Holy cow...I know we all have animals who do weird stuff...but I have a cat who eats birdseed. When I feed my bird I have to put down a small pile for Maks...here I am showing you a not so very dignified cat eating birdseed....









































E gads, how did that get in here?




I just can't think of any funny captions, these pictures speak for themselves...


----------



## Fernando (Apr 15, 2011)

hahah! nice! 

Maggie, I just called my local feed store and they said they sell wild bird seeds for .75 a lb. Can I grow those in my tortoise pen? 

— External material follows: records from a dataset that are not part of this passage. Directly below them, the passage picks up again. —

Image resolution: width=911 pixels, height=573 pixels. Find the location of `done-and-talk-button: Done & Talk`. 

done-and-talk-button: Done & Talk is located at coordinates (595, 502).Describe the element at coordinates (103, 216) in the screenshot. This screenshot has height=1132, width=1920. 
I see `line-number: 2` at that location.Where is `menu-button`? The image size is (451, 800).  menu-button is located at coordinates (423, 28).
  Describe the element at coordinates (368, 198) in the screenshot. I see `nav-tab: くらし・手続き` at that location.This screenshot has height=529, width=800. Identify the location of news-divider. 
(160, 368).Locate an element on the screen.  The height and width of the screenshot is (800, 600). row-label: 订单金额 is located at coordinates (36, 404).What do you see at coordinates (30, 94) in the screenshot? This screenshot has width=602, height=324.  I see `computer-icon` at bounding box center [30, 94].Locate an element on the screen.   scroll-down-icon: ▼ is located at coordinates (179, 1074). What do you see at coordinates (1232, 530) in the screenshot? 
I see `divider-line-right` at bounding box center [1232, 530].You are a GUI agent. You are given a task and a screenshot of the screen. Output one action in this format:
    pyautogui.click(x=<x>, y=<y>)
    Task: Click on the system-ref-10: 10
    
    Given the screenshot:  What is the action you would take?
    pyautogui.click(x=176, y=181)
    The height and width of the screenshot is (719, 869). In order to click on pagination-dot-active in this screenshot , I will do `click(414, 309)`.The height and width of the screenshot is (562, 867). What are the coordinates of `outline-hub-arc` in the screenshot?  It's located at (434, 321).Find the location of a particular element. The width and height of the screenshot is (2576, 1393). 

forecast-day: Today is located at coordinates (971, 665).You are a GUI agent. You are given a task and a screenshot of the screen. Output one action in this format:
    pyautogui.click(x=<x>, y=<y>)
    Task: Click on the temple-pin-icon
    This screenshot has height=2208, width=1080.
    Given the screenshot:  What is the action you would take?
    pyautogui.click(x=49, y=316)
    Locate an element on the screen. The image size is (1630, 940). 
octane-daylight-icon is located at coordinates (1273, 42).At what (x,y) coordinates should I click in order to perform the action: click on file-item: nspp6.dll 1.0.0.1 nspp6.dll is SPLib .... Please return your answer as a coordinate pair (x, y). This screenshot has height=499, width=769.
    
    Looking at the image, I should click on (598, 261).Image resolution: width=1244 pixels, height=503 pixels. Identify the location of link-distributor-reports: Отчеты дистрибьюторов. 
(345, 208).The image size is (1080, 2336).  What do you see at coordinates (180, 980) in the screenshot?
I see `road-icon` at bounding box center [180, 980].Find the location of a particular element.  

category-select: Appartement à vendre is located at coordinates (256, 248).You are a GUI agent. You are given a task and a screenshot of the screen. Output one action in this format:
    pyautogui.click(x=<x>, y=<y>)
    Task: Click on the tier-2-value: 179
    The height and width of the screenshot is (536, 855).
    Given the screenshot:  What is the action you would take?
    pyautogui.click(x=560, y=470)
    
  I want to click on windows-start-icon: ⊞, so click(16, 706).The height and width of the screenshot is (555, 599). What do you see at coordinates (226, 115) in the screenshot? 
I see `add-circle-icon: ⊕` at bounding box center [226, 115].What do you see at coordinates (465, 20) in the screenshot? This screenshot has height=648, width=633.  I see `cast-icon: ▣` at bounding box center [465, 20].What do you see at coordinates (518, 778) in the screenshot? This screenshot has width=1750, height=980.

What do you think would be included in the seeds?


----------



## Maggie Cummings (Apr 15, 2011)

FernandoM said:


> hahah! nice!
> 
> Maggie, I just called my local feed store and they said they sell wild bird seeds for .75 a lb. Can I grow those in my tortoise pen?
> 
> What do you think would be included in the seeds?



I don't know what is in the seeds, but I do know you can grow birdseed for a tortoise...


----------



## Fernando (Apr 15, 2011)

cool!

I like the 4th picture with his tongue out


----------



## Maggie Cummings (Apr 15, 2011)

FernandoM said:


> cool!
> 
> I like the 4th picture with his tongue out



I like the several with seed stuck to his nose..


----------



## harris (Apr 15, 2011)

My Labradors are vacuum cleaners around my outside birdfeeders.


----------



## pdrobber (Apr 15, 2011)

silly kitty, seeds are for birds!


----------



## dmarcus (Apr 15, 2011)

It's the new craze, bird seed diet...


----------



## Yvonne G (Apr 15, 2011)

I like squash face...just sayin'


----------



## ChiKat (Apr 15, 2011)

hahaha that is crazy! Silly kitty 
My dog eats the black sunflower seeds that have fallen from our bird feeder  (He eats everything though...Kleenex is a favorite  )


----------



## ALDABRAMAN (Apr 15, 2011)

Must be good, can not hurt!


----------



## terryo (Apr 15, 2011)

Maggie, I love all your pictures.....they always make me laugh. I'm with Yvonne...I LOVE squash face. When I see your name I skip everything and go to see what you posted. You always post the funniest pictures.


----------



## dmmj (Apr 15, 2011)

not to worry mine also eats bird seed.


----------



## Isa (Apr 16, 2011)

LLOOLL So cute Maggie  I never knew a cat would eat birdseeds, what is funny is Max looks like he is enjoying it . I agree with the others about the squash faces, I love them . Thanks for sharing your pictures and thanks for the giggles!


----------



## ChiKat (Apr 16, 2011)

I would love to see Bob pics...hint hint


----------



## Maggie Cummings (Apr 16, 2011)

ChiKat said:


> I would love to see Bob pics...hint hint


Holy cow Katie! I just made a Bob thread for Missy...wasn't that enough? You girls are out of control


----------